Zion National Park is renowned as Utah’s adventure hiking haven. But what if you’re not looking for an all action adventure hike and still want those Zion canyon views?!
Most visitors to Zion will day hike the incredible Narrows slot canyon and spend a second day hiking Angels Landing plus one other trail – that other trail should be Canyon Overlook.
The Canyon Overlook trail was built in 1993 to provide easy access to magnificent views over Zion’s Pine Creek canyon. Today, this is an essential ‘must hike’ trail at Zion.
If you’ve already been to Zion or if you hike the Canyon Overlook trail on your way out of the National Park, you will know about ‘The Great Arch’ on the famous switchback roads between Zion-Mount Carmel tunnel and the visitor center.
The arch isn’t quite an arch yet – but it will be in millions of years. If you look to the flat open top of the great arch, that is where you will summit Canyon Overlook trail.
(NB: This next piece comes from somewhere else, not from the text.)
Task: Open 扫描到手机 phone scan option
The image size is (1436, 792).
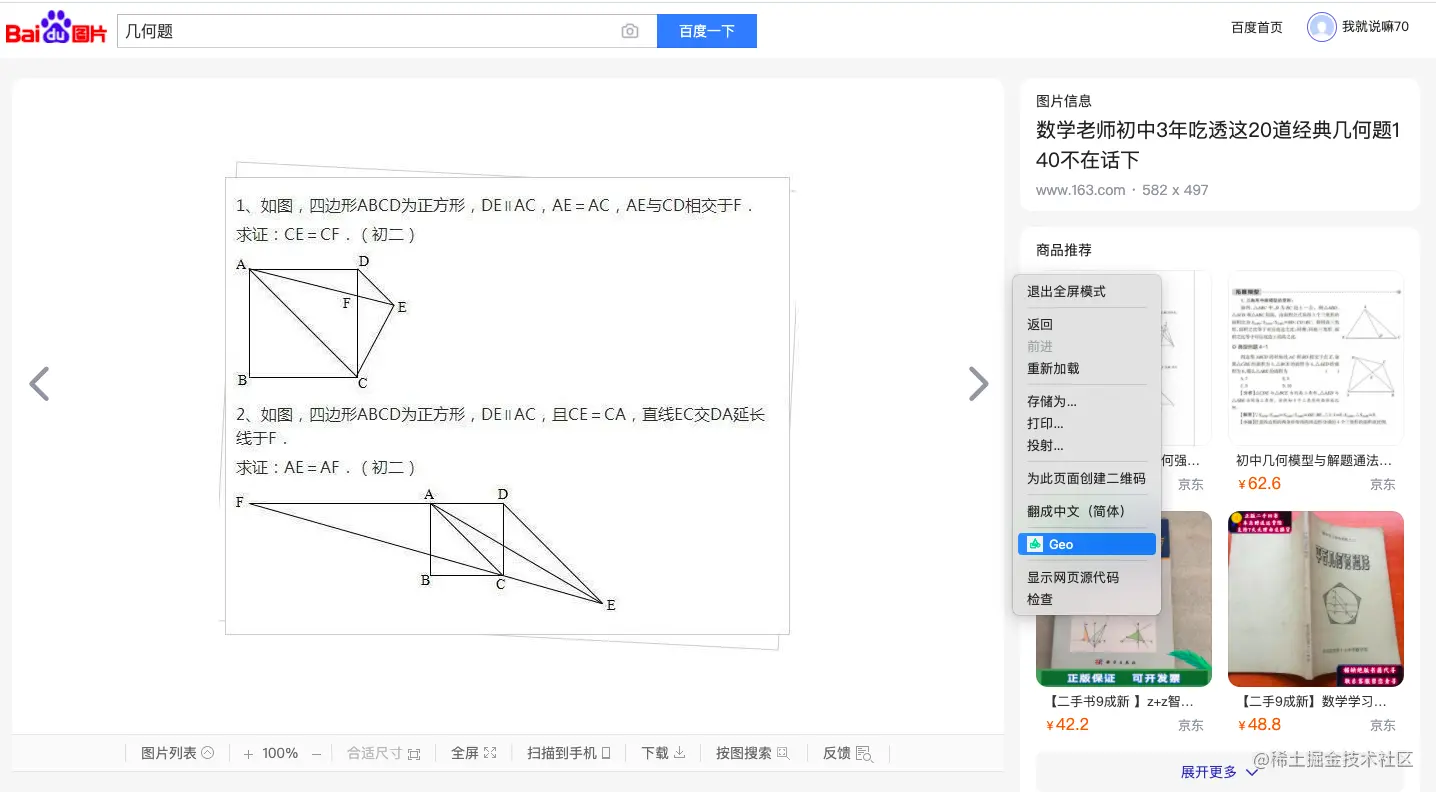Action: 568,752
What makes this hike so popular?
Zion Canyon Overlook Trail Factfile
- Distance: 1 mile roundtrip
- Difficulty: Easy to moderate
- Elevation Gain: 160 ft / 48m
- Trailhead: East entrance Zion-Mount Carmel Tunnel
- Time: 1 hour roundtrip
- When: Year round
- Top tip: Stay for sunset
- Permit required: No
Parking At The Zion Canyon Overlook Trail
Canyon Overlook trail begins just meters from the East side of the impressive Zion-Mount Carmel tunnel.
You can drive your own vehicle to the trailhead, which means you don’t have to battle for the shuttle but it also means finding a parking spot. And that is easier said than done at one of the busiest National Parks in the US, with just two tiny parking lots for this hike.
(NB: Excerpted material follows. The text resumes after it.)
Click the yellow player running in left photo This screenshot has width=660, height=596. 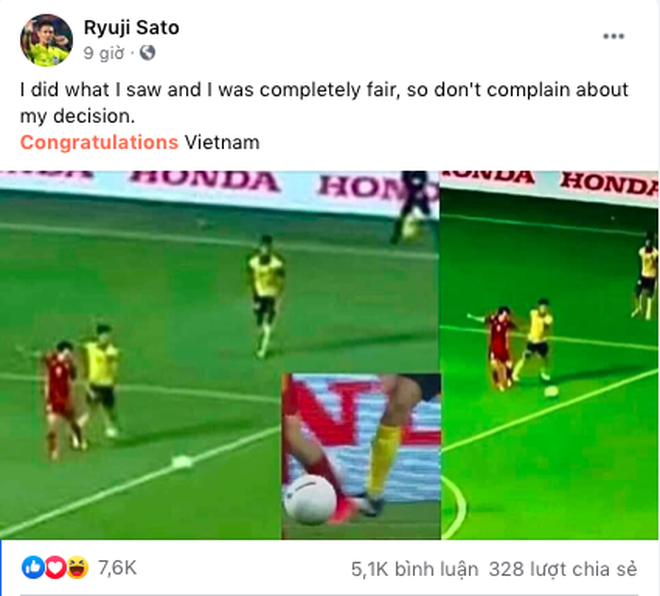[266, 296]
Start by trying the small parking lot right next to the tunnel’s East entrance. The second place to try is an overflow parking lot 100 meters further away from the tunnel. After that, it’s a case of finding an empty spot along the road side.
When we first arrived at Zion from Bryce Canyon around 11am, there were cars abandoned all over the road side for hiking the Zion Canyon Overlook trail and the line to get through Zion-Mount Carmel tunnel was enormous.
Considering we visited in October, it’s hard to imagine what it must be like in July and August!
Tips for parking:
As much as we loved Zion, it was incredibly frustrating from a logistics perspective.
Zion Canyon Overlook Trail Walkthrough
Here’s a complete walkthrough of the Zion Canyon Overlook trail so you know exactly what to expect when you arrive.
Getting around Zion National Park is made easier if you are staying at Watchman / South campground near the visitor center or in a hotel in Springdale.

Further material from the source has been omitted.